# TEXTABSCHNITT
#####

AFGHAN TRAVELLERS

Und es geschehen doch Wunder

Bisher noch unveröffentlichte Werke von 2017

BARBARA GERASCH

ERÖFFNUNG

Mittwoch, 17. November 2021, 19 Uhr

Evangelische Kirchengemeinde

Berlin-Hellersdorf

Glauchauer Str. 7, 12627 Berlin

Weihnachten 2017. Der afghanische Asylbewerber Elham B. ist seit fast zwei Jahren aus meiner Familie nicht mehr wegzudenken und feiert selbstverständlich mit uns.

Sein innigster Wunsch: Ein Wiedersehen mit seiner Familie in Afghanistan. Irgendwann.
„Nur ein einziges Mal, Barbara“, beschwört er mich immer wieder. Aber so sehr wir es wünschen, wir können ihm diesen Wunsch nicht erfüllen.

Ein paar Monate nach seinem Eintreffen in Deutschland 2015 hatte Elham vom Tod seines Vaters erfahren. In der Notunterkunft, von einem deutschen Sozialarbeiter. Tagelang zog er sich in sein Bett in der Turnhalle zurück und weinte. Später erfuhr er telefonisch von den näheren Umständen. Der bereits kranke Vater hatte nach einem nächtlichen „Besuch“ der Taliban im Haus seiner Familie einen weiteren Schlaganfall erlitten und war gestorben.

#####

# DATENABSCHNITT
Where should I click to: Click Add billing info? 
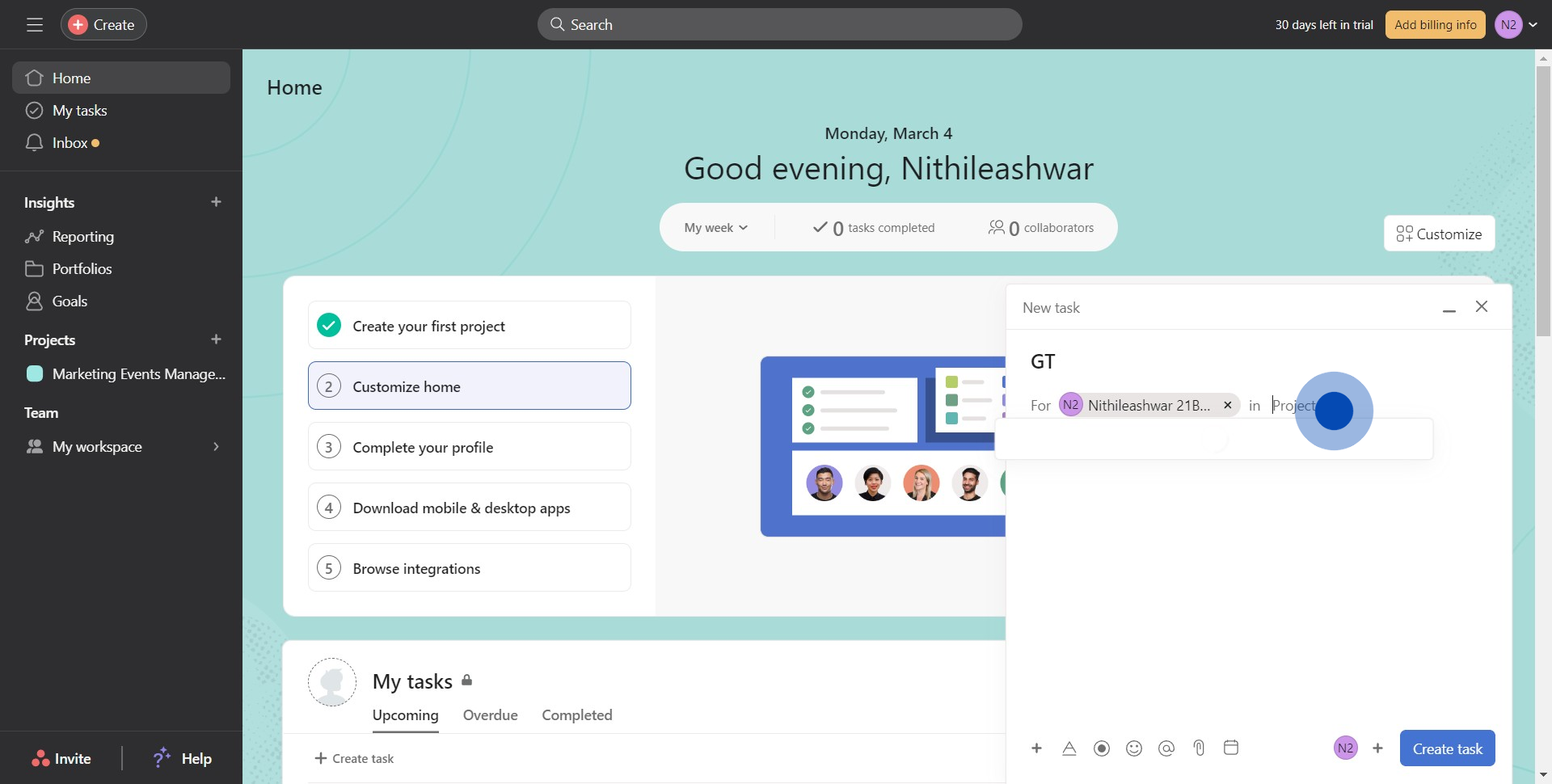[x=1435, y=25]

#####

# AUFGABE 1
Führen Sie jede Jahreszahl, die im Textabschnitt genannt wird, einmal auf.
# AUFGABE 2
Schreiben Sie den Text über Elham B. nach dessen letztem Satz weiter.

# LÖSUNG 1
2015, 2017, 2021

# LÖSUNG 2
Im September 2017 stirbt Elhams älteste Schwester an einem schweren Nierenleiden. Monatelang hatten wir von hieraus versucht, Geld und Hilfe für eine Nierentransplantation der 37jährigen geschiedenen und nahezu mittellosen Mutter zu bekommen. Leider vergebens. Zurück blieb der damals zweijährigen Baset, um den sich nun die Großmutter kümmern muss.

Neun Kinder hatte Elhams Mutter geboren. Ihre älteste Tochter und ihren Ehemann begraben. Drei Söhne waren geflüchtet und lebten seit Jahren in Europa.

Elham bemüht sich nach Kräften, sich in Deutschland zu integrieren, hat viele neue Freunde und absolviert einen Bundesfreiwilligendienst in einer Kita. Er macht seine Arbeit so gut, dass die Kita ihn gern übernommen hätte, aber er hat zu viele Schwierigkeiten mit dem Lernen und seine Gedanken sind immerzu in Afghanistan bei Familie und Freunden.

„Ich habe einfach immer Angst um meine Familie, ich kann mich nicht konzentrieren“, sagt er oft, wenn ich ihn zu einer Ausbildung motivieren will.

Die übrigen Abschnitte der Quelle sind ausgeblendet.